When it comes to shooting down her nomination, though, her critics will be firing blanks. Yellen should be assured of sufficient votes in the Democratic-majority Senate. If it comes to intellectual arm-wrestling over monetary policy and monetary policy tools, the smart money would be on Yellen.
Nor is she likely to say anything to rattle investors about when the Fed will start to taper its asset purchases or how long interest rates will stay low, a much as they will be straining on every word. She will, though, likely make a strong commitment to the Fed’s recent adoption of threshold-based forward guidance to encourage markets to keep long-term interest rates low. She was a leading proponent of this in the Bernanke Fed. In a happy coincidence of timing, the head of the Fed’s monetary policy affairs division, and colleagues have just published a paper underlining the efficacy of forward guidance.
That paper also says forward guidance would work even better if the current unemployment threshold was lowered to 5.5% from 6.5%. That would imply the Fed would give the unemployment rate more time to fall before raising interest rates. It would be surprising if Yellen let herself be dragged in to the weeds of that in her confirmation hearing. She will want to go no further than repeating the existing policy line that the Fed has no intention of tightening of monetary policy while the U.S. economy’s recovery remains fragile.
She will also likely be circumspect in her support for what is known as optimal control policies, even though some say adopting them could be the hallmark of the Yellen Fed as, as she has said, it would make the communication of forward guidance clearer. Optimal control policies are where a central bank sets itself macroeconomic targets — say a 6% unemployment rate and a 2% inflation over the long run — then models the optimal path of short-term interest rates to hit those targets. It then seeks to trim the federal funds rate to follow that course.
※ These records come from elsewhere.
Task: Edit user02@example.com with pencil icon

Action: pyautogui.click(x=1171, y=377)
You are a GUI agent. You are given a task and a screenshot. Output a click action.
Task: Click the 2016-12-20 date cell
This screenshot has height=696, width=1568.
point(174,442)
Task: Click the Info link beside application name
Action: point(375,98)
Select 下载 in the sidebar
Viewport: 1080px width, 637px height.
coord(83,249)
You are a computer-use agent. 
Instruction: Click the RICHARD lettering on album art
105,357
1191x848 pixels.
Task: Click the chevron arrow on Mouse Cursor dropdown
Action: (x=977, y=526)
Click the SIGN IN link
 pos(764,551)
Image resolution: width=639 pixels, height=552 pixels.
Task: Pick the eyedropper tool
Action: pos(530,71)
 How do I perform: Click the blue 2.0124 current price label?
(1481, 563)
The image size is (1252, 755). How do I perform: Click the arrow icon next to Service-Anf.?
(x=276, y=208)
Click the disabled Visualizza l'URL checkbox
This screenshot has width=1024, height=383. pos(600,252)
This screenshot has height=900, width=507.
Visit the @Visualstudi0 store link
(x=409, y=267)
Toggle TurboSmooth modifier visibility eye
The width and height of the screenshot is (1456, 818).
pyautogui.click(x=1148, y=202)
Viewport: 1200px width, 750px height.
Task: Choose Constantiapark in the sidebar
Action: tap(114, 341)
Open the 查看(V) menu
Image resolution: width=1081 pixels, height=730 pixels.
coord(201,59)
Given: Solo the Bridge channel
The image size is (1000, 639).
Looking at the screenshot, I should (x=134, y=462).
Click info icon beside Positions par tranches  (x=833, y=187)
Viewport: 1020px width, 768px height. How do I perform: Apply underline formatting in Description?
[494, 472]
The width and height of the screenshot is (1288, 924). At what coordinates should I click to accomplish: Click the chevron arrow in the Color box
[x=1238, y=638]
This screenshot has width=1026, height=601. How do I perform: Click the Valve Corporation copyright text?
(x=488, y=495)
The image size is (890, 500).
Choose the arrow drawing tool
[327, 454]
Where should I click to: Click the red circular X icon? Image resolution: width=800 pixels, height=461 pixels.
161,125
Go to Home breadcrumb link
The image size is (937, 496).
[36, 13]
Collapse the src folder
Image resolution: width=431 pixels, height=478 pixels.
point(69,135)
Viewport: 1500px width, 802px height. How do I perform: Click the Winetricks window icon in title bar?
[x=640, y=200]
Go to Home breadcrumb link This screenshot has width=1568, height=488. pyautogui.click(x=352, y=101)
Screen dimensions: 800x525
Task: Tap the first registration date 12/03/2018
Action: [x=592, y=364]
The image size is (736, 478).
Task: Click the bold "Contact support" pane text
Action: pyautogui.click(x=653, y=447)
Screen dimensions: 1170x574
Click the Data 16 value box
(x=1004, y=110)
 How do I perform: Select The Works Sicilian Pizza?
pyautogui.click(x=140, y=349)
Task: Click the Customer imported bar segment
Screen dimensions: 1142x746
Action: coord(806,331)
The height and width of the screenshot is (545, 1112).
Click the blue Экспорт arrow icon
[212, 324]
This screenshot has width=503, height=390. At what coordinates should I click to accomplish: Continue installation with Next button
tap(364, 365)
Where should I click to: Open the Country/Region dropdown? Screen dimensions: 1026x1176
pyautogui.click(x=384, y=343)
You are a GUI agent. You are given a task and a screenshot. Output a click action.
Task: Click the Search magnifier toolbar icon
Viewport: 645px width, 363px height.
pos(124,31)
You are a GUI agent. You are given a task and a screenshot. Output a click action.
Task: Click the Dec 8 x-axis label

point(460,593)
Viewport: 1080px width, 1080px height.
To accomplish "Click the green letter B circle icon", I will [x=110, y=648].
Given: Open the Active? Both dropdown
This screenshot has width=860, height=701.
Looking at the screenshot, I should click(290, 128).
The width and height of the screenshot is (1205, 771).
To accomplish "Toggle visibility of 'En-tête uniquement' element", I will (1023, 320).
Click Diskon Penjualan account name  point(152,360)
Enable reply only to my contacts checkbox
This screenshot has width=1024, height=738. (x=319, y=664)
Modelling the numbers on such an approach suggests a Yellen Fed, should it follow it, would be more aggressive in fighting unemployment, implying lower short-term rates for longer, possibly into 2017. But as Yellen herself has noted:
While optimal control exercises can be informative, such analyses hinge on the selection of a specific macroeconomic model as well as a set of simplifying assumptions that may be quite unrealistic. I therefore consider it imprudent to place too much weight on the policy prescriptions obtained from these methods, so I simultaneously consider other approaches for gauging the appropriate stance of monetary policy.
Such caution is warranted. The Fed’s baseline projection is for the U.S. economy to be out of its sub-par performance and back to operating at something approaching full capacity by late 2016. Still guiding towards zero rates at that time would be fraught with danger. It would encourage excessive risk taking in the financial sector, bidding up asset prices and inflating another set of bubbles. Been there; done that; don’t want to go back.
Maintaining financial stability along with maximum employment and price stability makes monetary policy more complex and communicating it even more so. The Fed has been struggling with this ever since the 2008 financial crisis without explicitly saying so — a fact that goes some way toward explaining the difficulty it has had in communicating its intentions over monetary policy, and in particular the timing of the winding down of its massive asset-buying program.
Yellen certainly believes that financial soundness is essential for durable growth. “If confirmed by the Senate, I pledge to do my utmost to keep that trust and meet the great responsibilities that Congress has entrusted to the Federal Reserve — to promote maximum employment, stable prices, and a strong and stable financial system,” she said at the time her nomination was announced. Once that nomination is confirmed, how clearly she answers the question of when the Fed will normalize monetary policy by returning from asset purchases to interest rates will determine whether that pledge is met.